Matthew 18:15-20 provides a unique model for handling conflict within the church. Christians throughout the ages have adapted this teaching of Jesus to fit all different kinds of circumstances and issues. The Methodist church actually has a “Matthew 18” sort of method for conflict resolution. Churches are required to have a pastor (or staff) relations committee, with lay leaders handling concerns with a pastor. If the issue develops into a more substantial conflict, then the district and conference often step in to resolve the matter. With a hypothetical conflict with a pastor, you can see how the conflict resolution circle gets “bigger.” First, a small part of the congregation handles a personnel issue. If it isn’t resolved (or if the pastor continues misbehaving), then more people with more authority step in. In the worst offenses and serious violations, conferences may even vote to remove someone from credentialed ministry!

Overall, I believe Matthew 18 provides several general guidelines for Christians to follow. I think Christians sometimes get themselves into a pickle if they take these words literally without thinking about their own personal, unique context. Do you literally have to always bring a couple friends to “call out” someone? Do you have to have a “church trial” if someone doesn’t repent? If you ask me, it depends on the situation. I think Jesus provides a great outline of conflict resolution values, but we must always discern what is appropriate to do.

For instance, if someone who has wronged you is not a Christian, chances are that talking about the bible and the “Matthew 18 way” will do little good. They simply do not value what you might value and speak a completely different language than that of the kingdom God. Seek resolution in another sort of way, instead of bringing them to church to be confronted!

If someone is in an abusive relationship, I do not recommend bringing “one or two” other people along, much less the entire church to that family’s house. Many times, abusers will be able to manipulate their way out of a dicey situation. They might appear repentant on the outside or even minimize the wrong done. Then they often go back to harming the victim afterwards. The “spirit” of the Matthew 18 law, I would argue, would be that if you are suffering abuse, you need to remove yourself from that situation entirely. Hopefully through professional help (for both abused and abuser), then that relationship will mend. Matthew 18 does not teach that you should get yourself hurt time and time again. It teaches that we ought to have resolution to our personal problems and woes. For abuse victims, a positive resolution means no more abuse.

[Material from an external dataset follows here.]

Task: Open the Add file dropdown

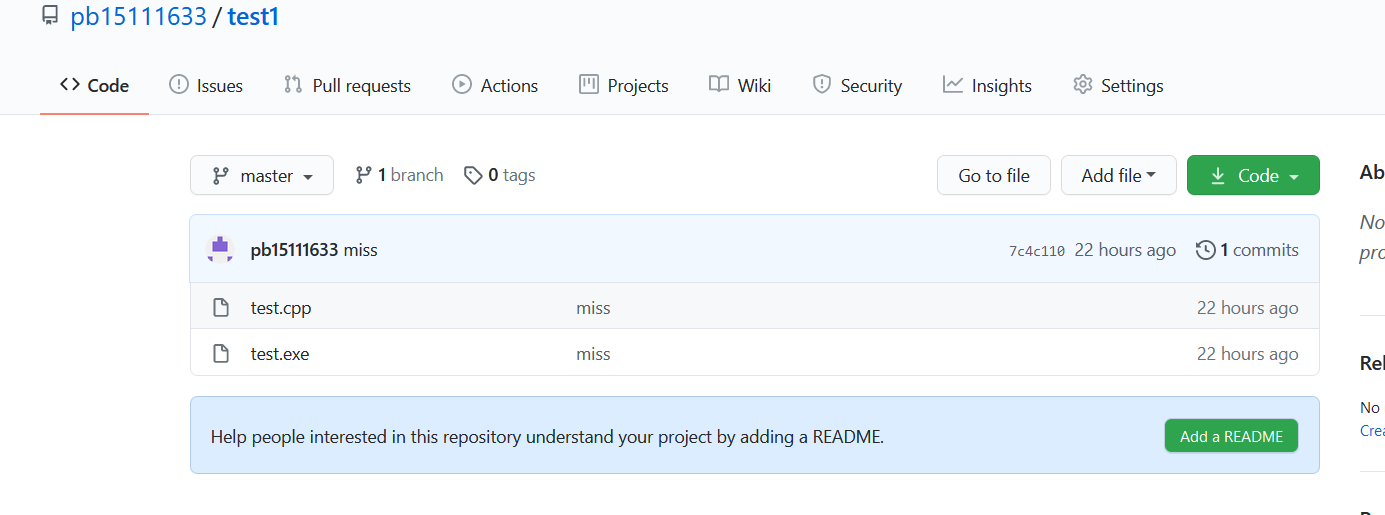Action: click(1118, 176)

Sometimes people also use the idea of forgiveness as a weapon against those they have wronged. We know we are to forgive other people, but sometimes we are guilted into doing so. We may feel bad if we still feel hurt by someone’s actions. I’ve noticed this issue every once in a while, where the offender will insist that the victim ignore past wrongdoings. This is likely an issue where the offender truly has not repented of sin. The offender might claim that everything is perfectly OK after handling the conflict the “Matthew 18 way.” Even worse, a church community might gang up on one particular person, confronting them in their supposed sin while feeling self-righteous about themselves. Matthew 18 should never be weaponized.

To truly resolve conflict, all parties need to eagerly seek Jesus. There’s no room for faking it or pretending. If everyone is not on the same page of following Christ, then the brokenness will never fully heal.

Conflict is tough work. It takes a lot of courage to examine your own feelings of hurt and pain. It takes even more courage to take action to make things better. The main points I glean from Matthew 18 is that we ought to think creatively when facing conflict in relationships. Many times it helps to have someone as a witness by our side when we confront a wrongdoer. Other times we need the support of more people. But we should be mindful to never use forgiveness or reconciliation as an excuse to feel better than someone else. Hopefully our true goal is that we turn over our conflict to God. It is telling that this teaching of Jesus ends this way with verse 20: “For where two or three gather in my name, there am I with them.”

Hopefully when you “gather” with other people, you do so in God’s name. You deal with others in such a way to glorify God. You build relationships on a biblical foundation. You behave as a Christ follower in all your interactions. Only when we do that will we realize God is moving in our relationships, as well as our conflict moments.